------ Exercise material ------

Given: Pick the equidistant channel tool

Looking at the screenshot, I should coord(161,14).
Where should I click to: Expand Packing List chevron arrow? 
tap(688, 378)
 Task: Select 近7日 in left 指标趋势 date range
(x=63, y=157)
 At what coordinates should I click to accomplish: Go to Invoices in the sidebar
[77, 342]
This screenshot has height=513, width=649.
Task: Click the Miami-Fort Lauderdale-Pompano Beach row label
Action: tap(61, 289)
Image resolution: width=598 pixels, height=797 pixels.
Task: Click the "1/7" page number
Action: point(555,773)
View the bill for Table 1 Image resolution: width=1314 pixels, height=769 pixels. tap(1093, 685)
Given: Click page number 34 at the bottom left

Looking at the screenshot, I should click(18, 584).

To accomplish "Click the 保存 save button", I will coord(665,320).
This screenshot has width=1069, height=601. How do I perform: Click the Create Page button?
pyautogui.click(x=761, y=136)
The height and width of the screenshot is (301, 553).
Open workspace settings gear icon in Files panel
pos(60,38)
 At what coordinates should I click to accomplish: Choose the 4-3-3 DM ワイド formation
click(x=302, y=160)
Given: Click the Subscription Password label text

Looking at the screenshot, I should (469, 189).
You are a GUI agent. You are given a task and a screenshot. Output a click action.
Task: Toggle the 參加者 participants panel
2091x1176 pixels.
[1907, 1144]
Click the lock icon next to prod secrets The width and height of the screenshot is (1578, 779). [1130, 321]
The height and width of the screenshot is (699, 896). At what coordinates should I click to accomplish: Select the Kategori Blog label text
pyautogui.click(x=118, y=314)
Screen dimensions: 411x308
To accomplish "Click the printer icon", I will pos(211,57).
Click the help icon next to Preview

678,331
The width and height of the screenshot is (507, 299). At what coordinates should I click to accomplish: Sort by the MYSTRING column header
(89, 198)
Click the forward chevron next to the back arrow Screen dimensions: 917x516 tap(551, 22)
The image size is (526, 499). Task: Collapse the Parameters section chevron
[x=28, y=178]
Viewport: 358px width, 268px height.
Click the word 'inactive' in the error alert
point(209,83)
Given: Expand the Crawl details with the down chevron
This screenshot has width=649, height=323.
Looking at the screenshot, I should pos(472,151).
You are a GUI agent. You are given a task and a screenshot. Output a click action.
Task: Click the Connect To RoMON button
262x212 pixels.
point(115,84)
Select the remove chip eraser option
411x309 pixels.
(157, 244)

------

Copy the data above, replacing every "chevron" with "caret" and leaving everything else unchanged.

Given: Pick the equidistant channel tool

Looking at the screenshot, I should coord(161,14).
Where should I click to: Expand Packing List caret arrow? 
tap(688, 378)
 Task: Select 近7日 in left 指标趋势 date range
(x=63, y=157)
 At what coordinates should I click to accomplish: Go to Invoices in the sidebar
[77, 342]
This screenshot has height=513, width=649.
Task: Click the Miami-Fort Lauderdale-Pompano Beach row label
Action: tap(61, 289)
Image resolution: width=598 pixels, height=797 pixels.
Task: Click the "1/7" page number
Action: point(555,773)
View the bill for Table 1 Image resolution: width=1314 pixels, height=769 pixels. tap(1093, 685)
Given: Click page number 34 at the bottom left

Looking at the screenshot, I should click(18, 584).

To accomplish "Click the 保存 save button", I will coord(665,320).
This screenshot has width=1069, height=601. How do I perform: Click the Create Page button?
pyautogui.click(x=761, y=136)
The height and width of the screenshot is (301, 553).
Open workspace settings gear icon in Files panel
pos(60,38)
 At what coordinates should I click to accomplish: Choose the 4-3-3 DM ワイド formation
click(x=302, y=160)
Given: Click the Subscription Password label text

Looking at the screenshot, I should (469, 189).
You are a GUI agent. You are given a task and a screenshot. Output a click action.
Task: Toggle the 參加者 participants panel
2091x1176 pixels.
[1907, 1144]
Click the lock icon next to prod secrets The width and height of the screenshot is (1578, 779). [1130, 321]
The height and width of the screenshot is (699, 896). At what coordinates should I click to accomplish: Select the Kategori Blog label text
pyautogui.click(x=118, y=314)
Screen dimensions: 411x308
To accomplish "Click the printer icon", I will pos(211,57).
Click the help icon next to Preview

678,331
The width and height of the screenshot is (507, 299). At what coordinates should I click to accomplish: Sort by the MYSTRING column header
(89, 198)
Click the forward caret next to the back arrow Screen dimensions: 917x516 tap(551, 22)
The image size is (526, 499). Task: Collapse the Parameters section caret
[x=28, y=178]
Viewport: 358px width, 268px height.
Click the word 'inactive' in the error alert
point(209,83)
Given: Expand the Crawl details with the down caret
This screenshot has width=649, height=323.
Looking at the screenshot, I should pos(472,151).
You are a GUI agent. You are given a task and a screenshot. Output a click action.
Task: Click the Connect To RoMON button
262x212 pixels.
point(115,84)
Select the remove chip eraser option
411x309 pixels.
(157, 244)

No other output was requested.